Seu enigma era: "Que animal caminha com quatro pés pela manhã, dois ao meio dia e três à tarde e é mais fraco quando tem mais pernas?". Édipo, filho do rei de Tebas, solucionou o mistério, respondendo: "O homem, pois ele engatinha quando pequeno, anda com as duas pernas quando é adulto e usa bengala na velhice". Ao ver seu enigma solucionado, a Esfinge suicidou-se e Tebas libertou-se.

Que semelhanças identificamos entre o abstrato ser chamado Mercado e o mito da Esfinge? Como deciframos a conduta do mercado e suas variáveis, tornando-o metaforicamente "nervoso", "preocupado", como se fora um ser de alma? A quem compete decifrá-lo? Seriam os doutos economistas no rastro keynesiano, ou de vertentes ideológicas as mais diversas? As grandes corporações? O Estado mais ou menos regulador?

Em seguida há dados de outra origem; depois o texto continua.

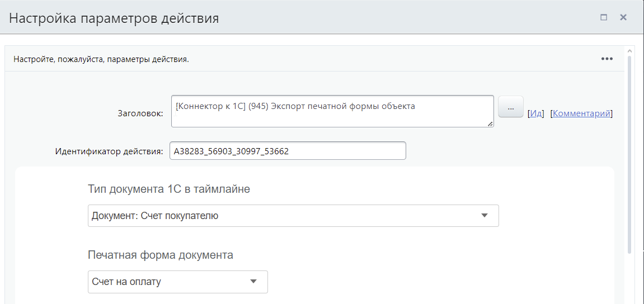Click the 'Печатная форма документа' heading
Viewport: 644px width, 304px height.
(161, 255)
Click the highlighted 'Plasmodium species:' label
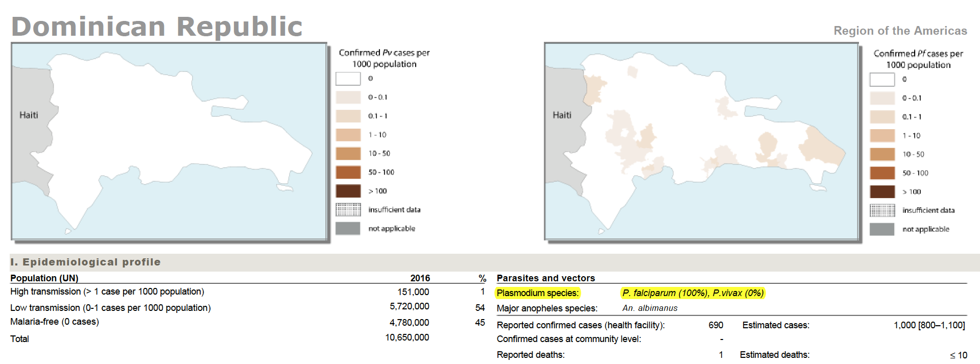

O Mercado, assim como a esfinge, é indefinido. Na sua composição podemos dizer que o mercado financeiro – a cabeça – é voraz quando estabelece que as instituições mais fortes tendem a devorar as mais fracas através das fusões e aquisições, mas ao mesmo tempo apresentam fraquezas como alavancagem muito mais alta do que prevê o Acordo da Basiléia; que o crédito necessário para a propulsão do vôo econômico – as asas – apresenta fortes restrições nas crises por medo dos calotes, o que acaba dificultando a irrigação do canal de financiamento ao consumo; que as instituições – o corpo – são tão grandes e fortes que dispensam a adoção de regras claras e protetoras, sinal de que há pouca regulamentação no setor.

Com efeito, as turbulências vividas na economia mundial no final de 2008 e início deste ano, equivocadamente comparadas com as ocasionadas pela crise de 1929, colocaram em xeque o papel do mercado e, consequentemente, sua capacidade de influenciar nas expectativas dos agentes econômicos. Na maioria das vezes em que o mercado fica "nervoso", os agentes reconhecem sua fragilidade e convocam o governo para "acalmá-lo" (leia-se: sugerem a adoção de política fiscal expansionista e aumento da liquidez). Ou seja, se antes o governo era desprezado por sua ineficiência, agora ele é visto como o salvador da pátria ao liberar recursos no mercado.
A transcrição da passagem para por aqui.